Probability that Spock said,
    0.5974 = "Shall we pick some flowers, Doctor?"
    0.7845 = "Vulcan has no moon, Miss Uhura."
    0.0019 = "Is that how you get girls to like you, by bribing them?"
    0.0051 = "Give me warp nine, Scotty."
    0.9170 = "That is highly illogical."
    0.0161 = "He's dead, Jim."
    0.5952 = "To be or not to be. That is the question."
Computing accuracy, etc...
Confusion matrix (true_pos,false_pos,false_neg,true_neg):
    0,0,0,1 => 12831
    0,0,1,0 => 2858
    0,1,0,0 => 1400
    1,0,0,0 => 2365
Accuracy = 0.7811
Precision = 0.6282
Recall = 0.4528
f1_score = 0.5263

For McCoy this is:

Mccoy said 1491 sentences.
Not-Mccoy said 8090 sentences.
Probability that Mccoy said,
    0.0342 = "Shall we pick some flowers, Doctor?"
    0.0195 = "Vulcan has no moon, Miss Uhura."
    0.9982 = "Is that how you get girls to like you, by bribing them?"
    0.0015 = "Give me warp nine, Scotty."
    0.0713 = "That is highly illogical."
    0.9791 = "He's dead, Jim."
    0.1675 = "To be or not to be.
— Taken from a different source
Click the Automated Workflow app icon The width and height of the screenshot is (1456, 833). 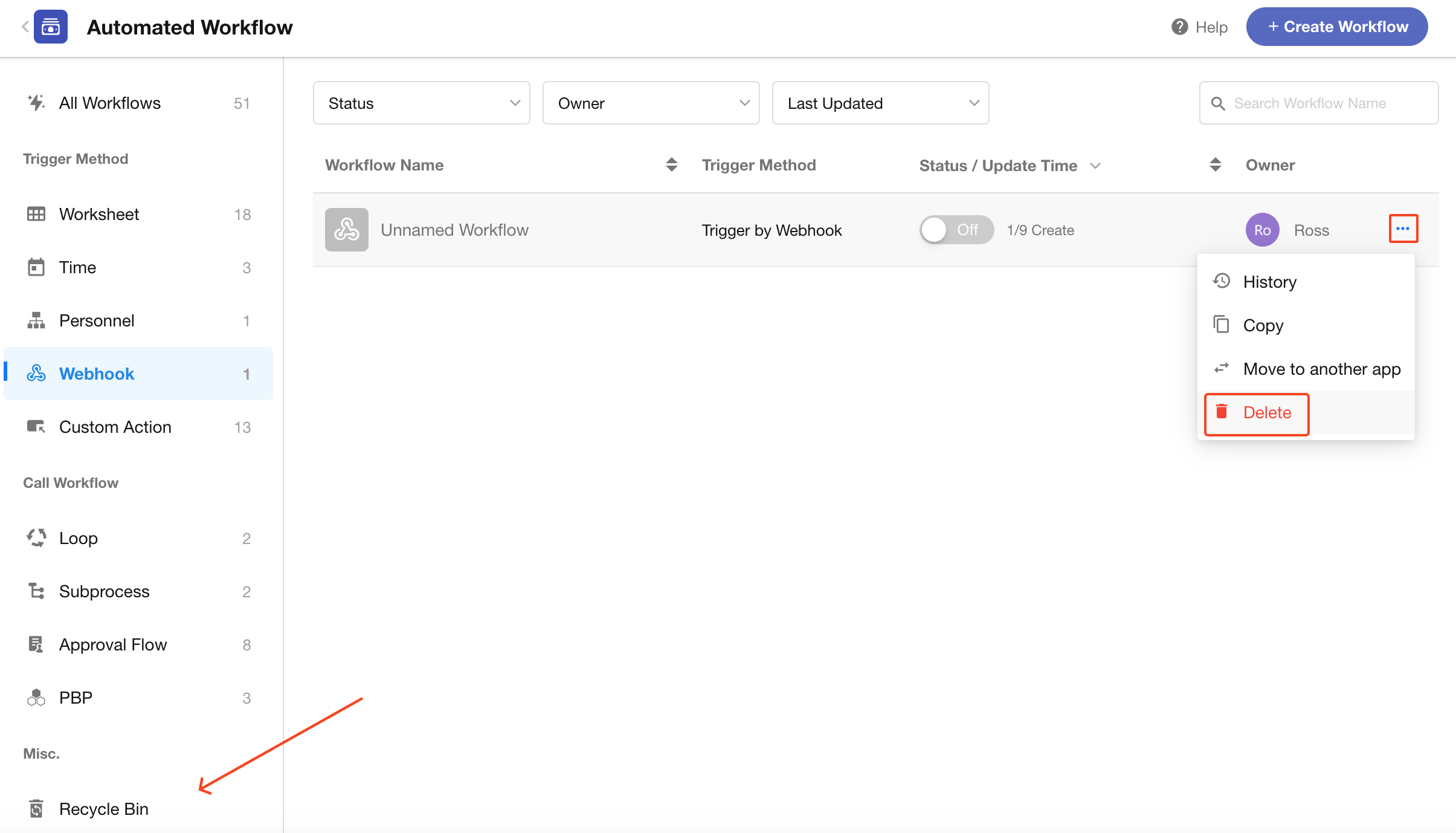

That is the question."
Computing accuracy, etc...
Confusion matrix (true_pos,false_pos,false_neg,true_neg):
    0,0,0,1 => 15237
    0,0,1,0 => 2154
    0,1,0,0 => 1193
    1,0,0,0 => 870
Accuracy = 0.8280
Precision = 0.4217
Recall = 0.2877
f1_score = 0.3420

Not enough unique data for Bones to make an impact.